To establish procedures on implementing photo EBT cards, the U.S. Department of Agriculture’s Food and Nutrition Service (FNS) published a notice of proposed rulemaking for comment early this year. In the notice, FNS acknowledged that “recent state implementation of the photo EBT card option revealed significant legal and operational complexities and challenges associated with having a photo on the card,” and that guidance is necessary to clarify what states need to do in order to implement the photo EBT option. CLASP, which submitted comments in response to the proposed rules, has long opposed the implementation of photo EBT cards because of the barriers it creates for participants. However, we support the efforts of FNS to create strong guidance for states that chose this option to limit the complications and barriers that SNAP participants may face in those states. Specifically, CLASP provided comments on:
- Ensuring that states choosing to implement photo EBT cards must continue to meet performance metrics even after implementation, meaning that states should continue to provide timely, accurate, and fair service to SNAP participants.
- Ensuring that states address how they will reach individuals who already face barriers to access, including those whose primary language is not English, individuals with disabilities, elderly individuals, and people who are experiencing homelessness.
- Demonstrating that states have sufficient capacity to issue photo EBT cards before they receive authorization from FNS to implement the photo EBT option.
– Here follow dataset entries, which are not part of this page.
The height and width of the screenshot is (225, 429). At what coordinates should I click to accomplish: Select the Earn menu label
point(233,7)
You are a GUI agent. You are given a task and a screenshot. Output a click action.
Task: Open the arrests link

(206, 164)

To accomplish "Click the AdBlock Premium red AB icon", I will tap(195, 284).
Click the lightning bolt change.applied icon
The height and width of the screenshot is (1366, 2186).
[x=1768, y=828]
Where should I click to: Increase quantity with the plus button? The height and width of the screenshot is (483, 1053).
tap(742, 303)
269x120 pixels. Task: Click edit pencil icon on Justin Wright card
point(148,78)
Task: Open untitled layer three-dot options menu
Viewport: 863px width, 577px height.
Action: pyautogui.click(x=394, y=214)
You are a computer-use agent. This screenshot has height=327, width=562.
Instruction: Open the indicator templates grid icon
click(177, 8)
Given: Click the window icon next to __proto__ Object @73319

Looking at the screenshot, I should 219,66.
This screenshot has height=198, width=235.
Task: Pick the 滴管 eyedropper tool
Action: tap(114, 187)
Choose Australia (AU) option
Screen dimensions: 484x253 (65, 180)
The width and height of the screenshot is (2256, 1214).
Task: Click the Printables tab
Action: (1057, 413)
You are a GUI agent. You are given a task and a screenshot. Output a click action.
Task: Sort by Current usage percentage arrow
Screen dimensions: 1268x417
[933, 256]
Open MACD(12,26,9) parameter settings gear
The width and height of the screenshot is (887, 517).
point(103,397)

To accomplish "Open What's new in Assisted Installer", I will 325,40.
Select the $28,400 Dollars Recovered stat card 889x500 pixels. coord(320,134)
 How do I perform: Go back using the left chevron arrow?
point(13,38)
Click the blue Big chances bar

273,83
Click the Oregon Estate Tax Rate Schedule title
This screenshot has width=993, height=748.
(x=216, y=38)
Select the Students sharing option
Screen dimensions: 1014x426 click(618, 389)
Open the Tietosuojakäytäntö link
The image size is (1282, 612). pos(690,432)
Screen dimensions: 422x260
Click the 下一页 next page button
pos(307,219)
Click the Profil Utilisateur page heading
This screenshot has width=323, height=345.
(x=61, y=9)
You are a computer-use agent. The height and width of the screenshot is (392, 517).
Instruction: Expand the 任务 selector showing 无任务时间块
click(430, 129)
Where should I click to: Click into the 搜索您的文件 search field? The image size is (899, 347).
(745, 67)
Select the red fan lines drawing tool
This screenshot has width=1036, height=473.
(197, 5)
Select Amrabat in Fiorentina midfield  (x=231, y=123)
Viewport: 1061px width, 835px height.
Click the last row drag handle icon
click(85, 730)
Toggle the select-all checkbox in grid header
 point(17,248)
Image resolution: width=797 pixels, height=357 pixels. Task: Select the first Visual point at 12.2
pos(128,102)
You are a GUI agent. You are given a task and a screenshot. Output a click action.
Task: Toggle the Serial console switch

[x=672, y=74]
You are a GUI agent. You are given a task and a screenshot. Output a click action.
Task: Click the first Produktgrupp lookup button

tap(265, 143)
- Establishing a process to address the needs of those who cannot reach a state office due to a hardship condition, or because they are not within reasonable travel distance of an office.
- Ensuring that states make every effort to make certain that all members of a household or authorized representatives of a household are able to use the photo EBT cards with a valid PIN, even if their photo is not on the card.
- Including in their implementation plans, the state’s efforts to make mechanisms to handle complaint calls and questions from clients, retailers and external stakeholders available to English Language Learners, individuals with disabilities, elderly individuals, and others who may need additional assistance.